Summer Knight is,
I truly hope, the turning point for The Dresden Files. I say this because there is often a curse in
media where installments in a series will alternate from top tier quality to
terrible within a minute. The Dresden
Files seems to be avoiding that trend by putting out two good installments
in a row. Summer Knight helps me
believe that Fool Moon’s lapse in quality was a fluke as it is at it’s
heart a fun piece of pulp fiction that does some things amazingly well and some
other things not nearly as well. Jim
Butcher has not yet surpassed the quality of Storm Front, and Summer
Knight is a step down from Grave Peril (which came very close to doing
just that), but there is enough here to enjoy in the actual story. The biggest problems in this plot involve how
Butcher gets the plot started and moves things along until about the halfway
point of the book. The biggest offender
of this is the introduction of the character of Elaine. Elaine is a character who was mentioned once
in Fool Moon while Harry was speaking with his subconscious as being
still alive, but given a full backstory in Summer Knight just before she
appears as a major player in the book.
This is handled very clumsily as the immediate cut in the same chapter
to Elaine turning up in Harry’s office is really poorly done. There is no actual time to reflect on Harry’s
past and current mindset where Elaine is dead which means that once she does
appear the reader isn’t on Harry’s level. Harry has the emotional investment, but the
reader doesn’t which makes him incredibly difficult.

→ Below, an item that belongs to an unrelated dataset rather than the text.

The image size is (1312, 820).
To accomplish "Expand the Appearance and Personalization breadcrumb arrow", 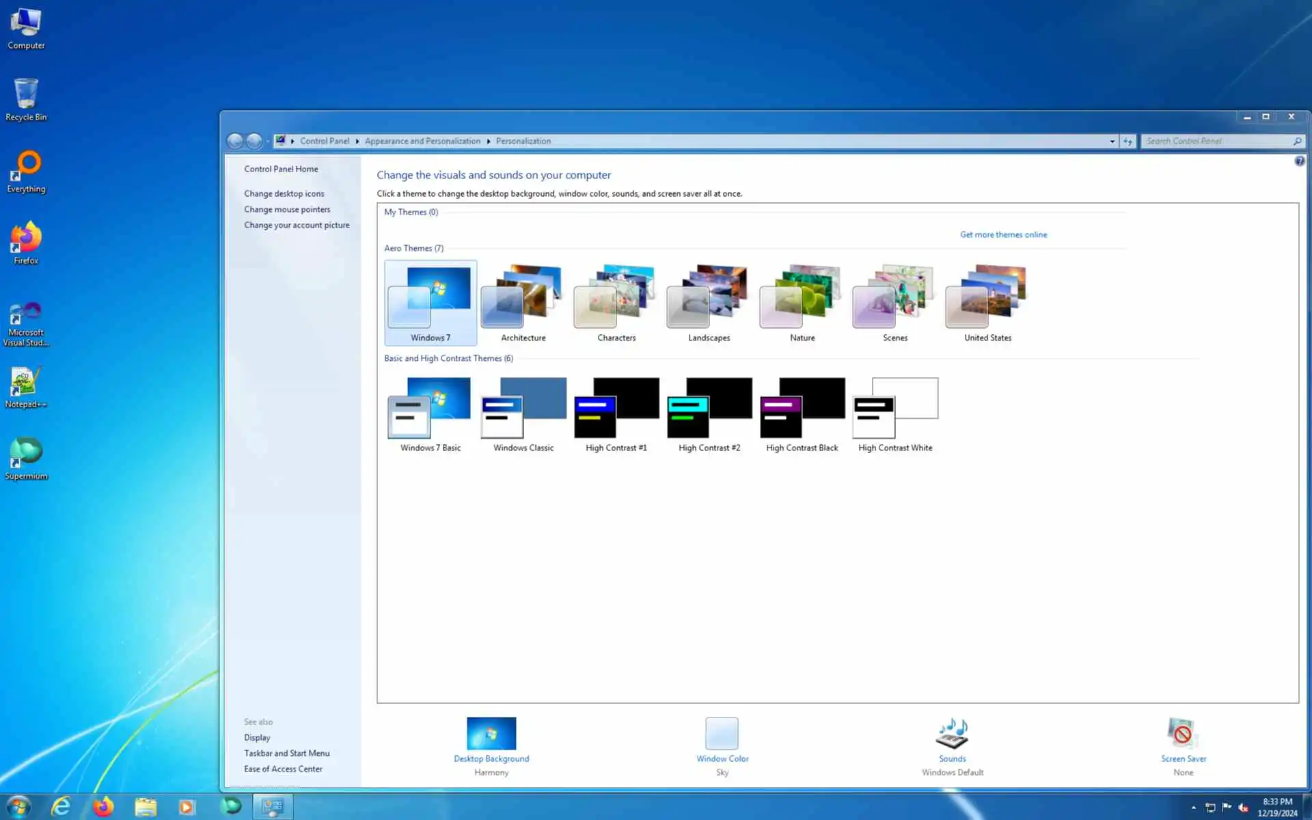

There is also a return of the character of Billy from Fool
Moon, one of the Alphas, who eventually becomes an interesting character as
the book goes on, his introduction feels like he’s a completely different character
than the one in Fool Moon. He was
a real nerd in Fool Moon and that’s still kind of there but Butcher
makes him kind of more athletic and more of a cool dude which I kind of get
what Butcher was going for, but it falls a bit flat when you don’t really
remember who he was. His involvement in
the final battle and some of the middle of the book is great, and the way he
gets Harry out of his depression about Susan is great. Susan’s absence is felt, it’s a matter of
telling instead of showing the pain a character is going through, though I do
hope she will appear in future books as the Red Court vs White Council plot
does provide a background conflict and source of tension which works well. The actual plot is a murder mystery between
the two main courts of Faerie (Winter and Summer), with Harry’s debt to his
fairie godmother being given to the Winter Queen who will cancel it after three
favors, this being the first. Butcher
draws on Celtic mythology and the idea of maiden, mother, and crone for each
court with the knight’s being essentially their emissary out of the Nevernever
and into the regular world. The conflict
is really well setup and Queen Mab (the Winter Queen) is the most interesting
in particular with the two Mothers coming in second, but the eventual resolution
and reveal to the murder mystery feels a bit like an anticlimax until the battle
actually starts. There is also another tension
built upon with the White Council holding Harry on trial for the events of Grave
Peril which is great, giving the reader a real look into what the Council
are. Morgan, the Warden assigned to Harry,
actually gets better development here as a representation of those who find
Harry a danger and are willing to give him over to Bianca. He has a foil in the Gatekeeper who is perhaps
a bit too mysterious, but is also an interesting character.
Overall, Summer Knight is a decent enough time,
however, this is a book which is just a bit too messy in places to become an
amazing one. Things are looking up, but
it is something which the next books need to overcome. 6/10.